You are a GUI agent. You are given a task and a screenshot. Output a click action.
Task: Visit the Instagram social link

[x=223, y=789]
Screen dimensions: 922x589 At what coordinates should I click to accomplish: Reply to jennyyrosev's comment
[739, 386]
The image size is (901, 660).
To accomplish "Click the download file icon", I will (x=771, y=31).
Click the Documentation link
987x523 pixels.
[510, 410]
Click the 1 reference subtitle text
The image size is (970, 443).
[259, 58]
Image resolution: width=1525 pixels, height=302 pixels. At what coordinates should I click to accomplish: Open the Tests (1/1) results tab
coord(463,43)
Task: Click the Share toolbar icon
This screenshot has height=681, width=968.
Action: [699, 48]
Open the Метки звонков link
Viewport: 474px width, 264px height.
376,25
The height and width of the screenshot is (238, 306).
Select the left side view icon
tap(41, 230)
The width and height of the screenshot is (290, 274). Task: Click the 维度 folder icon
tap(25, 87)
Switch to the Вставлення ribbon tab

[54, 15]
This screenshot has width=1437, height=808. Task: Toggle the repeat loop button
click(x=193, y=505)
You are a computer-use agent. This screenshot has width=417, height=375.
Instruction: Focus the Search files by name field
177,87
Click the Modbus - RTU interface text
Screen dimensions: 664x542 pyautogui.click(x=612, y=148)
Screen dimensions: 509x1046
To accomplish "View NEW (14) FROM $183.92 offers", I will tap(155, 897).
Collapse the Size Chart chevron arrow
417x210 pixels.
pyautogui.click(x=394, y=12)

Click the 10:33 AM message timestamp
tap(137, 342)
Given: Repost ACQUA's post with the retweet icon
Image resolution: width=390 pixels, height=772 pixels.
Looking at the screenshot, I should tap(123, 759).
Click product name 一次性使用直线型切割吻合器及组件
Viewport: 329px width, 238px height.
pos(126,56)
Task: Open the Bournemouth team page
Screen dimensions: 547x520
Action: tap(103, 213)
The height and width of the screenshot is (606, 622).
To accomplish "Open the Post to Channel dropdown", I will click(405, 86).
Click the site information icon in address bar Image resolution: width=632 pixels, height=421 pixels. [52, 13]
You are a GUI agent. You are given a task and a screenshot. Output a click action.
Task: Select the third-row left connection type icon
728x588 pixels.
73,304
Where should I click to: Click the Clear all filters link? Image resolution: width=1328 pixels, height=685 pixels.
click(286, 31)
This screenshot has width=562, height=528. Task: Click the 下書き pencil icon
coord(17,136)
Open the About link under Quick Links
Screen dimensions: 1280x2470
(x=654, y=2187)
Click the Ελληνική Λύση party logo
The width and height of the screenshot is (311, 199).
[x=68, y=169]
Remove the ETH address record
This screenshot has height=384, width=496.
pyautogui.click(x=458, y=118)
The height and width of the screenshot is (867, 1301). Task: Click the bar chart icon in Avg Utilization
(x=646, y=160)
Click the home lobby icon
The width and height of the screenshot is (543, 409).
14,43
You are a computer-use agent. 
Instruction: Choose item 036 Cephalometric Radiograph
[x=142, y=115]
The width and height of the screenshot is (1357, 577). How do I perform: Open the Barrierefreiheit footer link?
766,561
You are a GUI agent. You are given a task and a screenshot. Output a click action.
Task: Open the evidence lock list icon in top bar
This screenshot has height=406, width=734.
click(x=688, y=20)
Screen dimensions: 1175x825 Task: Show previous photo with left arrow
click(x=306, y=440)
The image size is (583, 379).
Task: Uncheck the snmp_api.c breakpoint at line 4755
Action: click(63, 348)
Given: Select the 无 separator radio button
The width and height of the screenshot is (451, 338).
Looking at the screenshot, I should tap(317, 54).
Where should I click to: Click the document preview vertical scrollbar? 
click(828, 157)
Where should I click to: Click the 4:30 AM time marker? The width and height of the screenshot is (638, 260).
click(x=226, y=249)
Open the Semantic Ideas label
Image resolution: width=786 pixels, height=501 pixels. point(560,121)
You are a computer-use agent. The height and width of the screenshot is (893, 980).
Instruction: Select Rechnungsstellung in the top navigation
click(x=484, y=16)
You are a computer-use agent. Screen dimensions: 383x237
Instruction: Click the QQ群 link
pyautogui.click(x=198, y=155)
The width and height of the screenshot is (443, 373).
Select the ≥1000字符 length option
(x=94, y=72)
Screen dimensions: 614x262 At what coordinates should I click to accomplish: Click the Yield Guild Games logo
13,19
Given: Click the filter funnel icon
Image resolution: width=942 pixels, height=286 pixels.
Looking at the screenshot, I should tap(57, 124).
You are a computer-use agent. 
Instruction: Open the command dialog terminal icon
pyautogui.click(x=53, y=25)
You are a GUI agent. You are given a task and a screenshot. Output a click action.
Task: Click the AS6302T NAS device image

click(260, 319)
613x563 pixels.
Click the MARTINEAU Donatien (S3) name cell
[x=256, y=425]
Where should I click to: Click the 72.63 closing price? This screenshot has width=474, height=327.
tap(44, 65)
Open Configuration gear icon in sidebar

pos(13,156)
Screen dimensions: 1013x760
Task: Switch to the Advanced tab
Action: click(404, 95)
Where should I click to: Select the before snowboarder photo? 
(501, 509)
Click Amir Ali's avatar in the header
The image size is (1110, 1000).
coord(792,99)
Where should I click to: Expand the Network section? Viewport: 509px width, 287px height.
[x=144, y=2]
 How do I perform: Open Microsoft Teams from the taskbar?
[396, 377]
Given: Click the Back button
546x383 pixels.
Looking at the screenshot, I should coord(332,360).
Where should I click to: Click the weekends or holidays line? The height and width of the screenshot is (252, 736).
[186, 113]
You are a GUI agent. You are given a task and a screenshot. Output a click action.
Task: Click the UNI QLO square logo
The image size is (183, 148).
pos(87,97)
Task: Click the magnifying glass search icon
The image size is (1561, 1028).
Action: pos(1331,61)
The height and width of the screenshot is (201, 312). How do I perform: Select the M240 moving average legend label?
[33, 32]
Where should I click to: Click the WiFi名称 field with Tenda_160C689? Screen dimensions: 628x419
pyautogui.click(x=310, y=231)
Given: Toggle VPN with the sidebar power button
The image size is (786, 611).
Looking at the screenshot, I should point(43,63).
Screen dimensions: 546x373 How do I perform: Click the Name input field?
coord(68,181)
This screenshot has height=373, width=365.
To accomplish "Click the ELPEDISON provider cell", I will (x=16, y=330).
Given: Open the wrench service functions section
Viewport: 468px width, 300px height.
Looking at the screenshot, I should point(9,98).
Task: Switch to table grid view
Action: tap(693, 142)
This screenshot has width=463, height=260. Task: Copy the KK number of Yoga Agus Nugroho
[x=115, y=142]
============
**HOW TO COMPLETE THIS TASK:** A bare number is required: the count of lines above with the string "computer".

**ANSWER TO THIS PROBLEM:** 5